* Schriftelijke opdracht 1 *
Geef alsjeblieft de regels uit het overzicht hieronder weer als een genummerde lijst zonder lege regels, vanaf de regel met "will tap(23, 21)." tot en met de regel met "I will point(40,30).".

* Gegeven tekst *
════════════════

Monday, September 14, 2020

Visietekst rond participatie in functie van een hedendaagse-kunstproject

Het belang van het tijd uittrekken voor de ontwikkeling van een visie en een missie. Het doet onmiddellijk denken aan cursussen met onwennig onthaal bij het koffiemoment, ongemakkelijk staand broodjes eten onder de middag en zenuwachtig met één oog naar je vollopende inbox beginnen staren in de late namiddag, terwijl je met enig schuldgevoel toch nog het netwerkmoment meepikt. Terugblikkend op de vele projecten waarin ik ondertussen betrokken was, ben ik toch overtuigd geraakt dat de best geslaagde projecten beginnen bij ... helemaal 'niets doen', namelijk bij het samenzitten en helder te komen tot een sterke, gedeelde blik op de richting waarheen het moet om een einddoel te bekomen. Leuk toch dat ik voor een project als Kortrijk Play een soort keynote mocht opstellen vanwaaruit ze konden vertrekken om tot een 'visie' te komen op hoe ze participatie zien binnen hun project.

We vertrekken vanuit het citaat ' De publiekswerker sloopt drempels, maar zet ook ladders voor een publiek dat zin heeft om daarop te klimmen.

Dit citaat is uit een artikel dat E. Coussens van Publiq vzw schreef naar aanleiding van haar introductie voor de Vlaamse middag rond Cultuurwerking die plaatsvond op 17 mei 2018 in Vlaams Cultuurhuis De Brakke Grond.

Hier benadrukte ze het belang van de heldere opsplitsing tussen publiekswerving en publiekswerking ( met een trendy term vaak publieksbemiddeling geheten). De publiekswerver stelt alles in het werk om het gewenste publiek over de vloer te krijgen.
Deze doet zijn werk dus vooral vooraf door het potentiële doelpubliek te bepalen en door het opzetten van gepaste acties om dit publiek te bereiken. De publiekswerker gaat aan de slag met het publiek eens het aanwezig is, ook al gebeurt dit vaak door eenzelfde persoon.

════════════════

* Gegevens voor het lokaliseren van woorden en elementen *

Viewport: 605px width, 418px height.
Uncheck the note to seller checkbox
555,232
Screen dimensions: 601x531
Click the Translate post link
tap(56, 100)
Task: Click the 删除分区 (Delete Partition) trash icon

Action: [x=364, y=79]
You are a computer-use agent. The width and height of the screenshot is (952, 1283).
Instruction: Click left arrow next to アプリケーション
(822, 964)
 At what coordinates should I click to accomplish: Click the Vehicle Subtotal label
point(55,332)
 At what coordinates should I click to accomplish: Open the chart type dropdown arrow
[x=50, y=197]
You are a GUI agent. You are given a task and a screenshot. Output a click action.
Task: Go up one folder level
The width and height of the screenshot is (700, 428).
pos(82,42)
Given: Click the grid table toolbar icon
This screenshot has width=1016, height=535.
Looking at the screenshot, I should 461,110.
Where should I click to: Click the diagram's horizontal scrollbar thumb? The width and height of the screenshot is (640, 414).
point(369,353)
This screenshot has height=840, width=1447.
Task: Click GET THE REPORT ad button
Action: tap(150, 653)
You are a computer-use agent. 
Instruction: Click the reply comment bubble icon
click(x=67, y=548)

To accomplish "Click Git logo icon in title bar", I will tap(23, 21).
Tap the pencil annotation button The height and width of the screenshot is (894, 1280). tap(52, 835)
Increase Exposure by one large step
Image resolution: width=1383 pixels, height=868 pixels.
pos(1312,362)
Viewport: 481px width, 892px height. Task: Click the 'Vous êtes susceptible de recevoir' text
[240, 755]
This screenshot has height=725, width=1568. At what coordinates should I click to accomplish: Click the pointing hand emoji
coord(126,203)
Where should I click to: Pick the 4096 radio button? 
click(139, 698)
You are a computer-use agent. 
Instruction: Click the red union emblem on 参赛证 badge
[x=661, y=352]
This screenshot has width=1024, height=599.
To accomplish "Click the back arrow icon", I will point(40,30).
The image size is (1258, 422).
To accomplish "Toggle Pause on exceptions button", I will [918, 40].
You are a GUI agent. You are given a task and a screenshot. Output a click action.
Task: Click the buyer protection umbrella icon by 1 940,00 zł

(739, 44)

════════════════

* Schriftelijke opdracht 2 *
Op welke datum vond volgens de visietekst de Vlaamse middag rond Cultuurwerking plaats?

* Schriftelijk antwoord 1 *
1. To accomplish "Click Git logo icon in title bar", I will tap(23, 21).
2. Tap the pencil annotation button The height and width of the screenshot is (894, 1280). tap(52, 835)
3. Increase Exposure by one large step
4. Image resolution: width=1383 pixels, height=868 pixels.
5. pos(1312,362)
6. Viewport: 481px width, 892px height. Task: Click the 'Vous êtes susceptible de recevoir' text
7. [240, 755]
8. This screenshot has height=725, width=1568. At what coordinates should I click to accomplish: Click the pointing hand emoji
9. coord(126,203)
10. Where should I click to: Pick the 4096 radio button? 
11. click(139, 698)
12. You are a computer-use agent. 
13. Instruction: Click the red union emblem on 参赛证 badge
14. [x=661, y=352]
15. This screenshot has width=1024, height=599.
16. To accomplish "Click the back arrow icon", I will point(40,30).

* Schriftelijk antwoord 2 *
Op 17 mei 2018.